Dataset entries

-=-=-

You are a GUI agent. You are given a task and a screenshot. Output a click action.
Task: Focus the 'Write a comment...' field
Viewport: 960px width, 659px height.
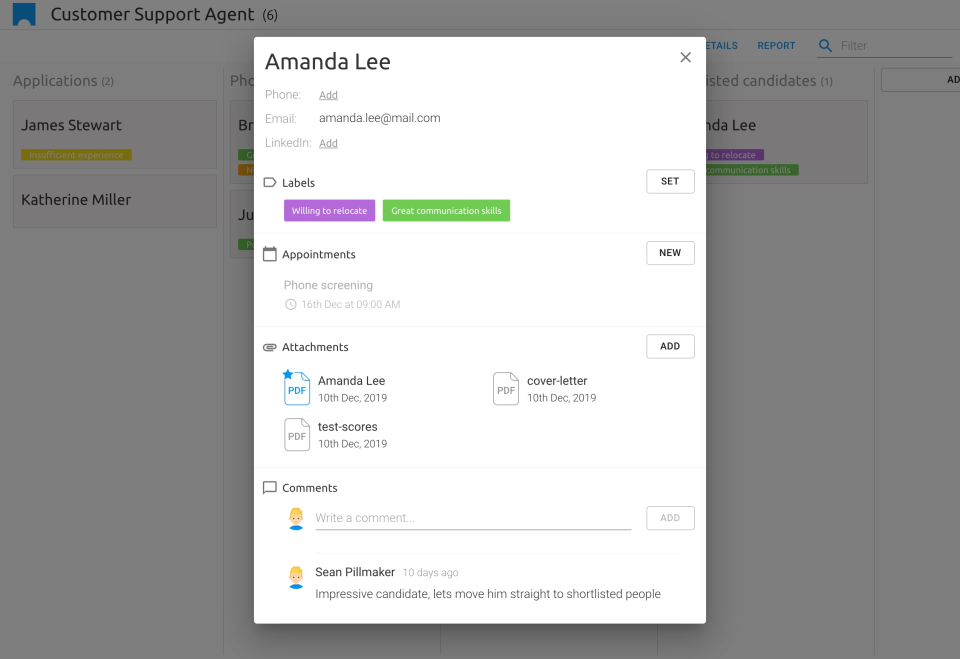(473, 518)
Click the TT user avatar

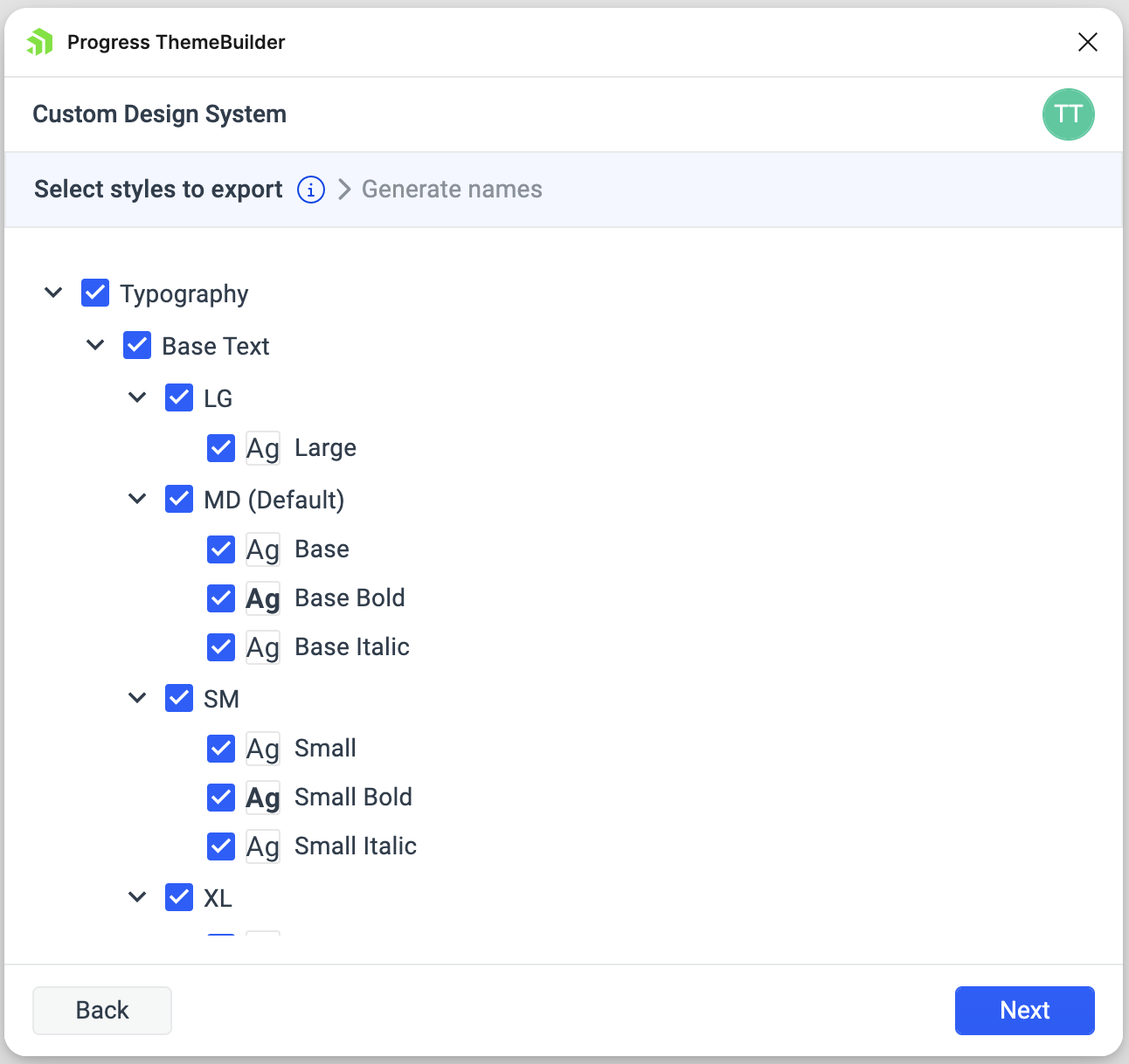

-=-=-

Exercise objective: Your output should be exactly the lines of the records above from the one with "Viewport: 960px width, 659px height." through the last, both ends included, with pictures excluded.

Completed exercise:
Viewport: 960px width, 659px height.
(473, 518)
Click the TT user avatar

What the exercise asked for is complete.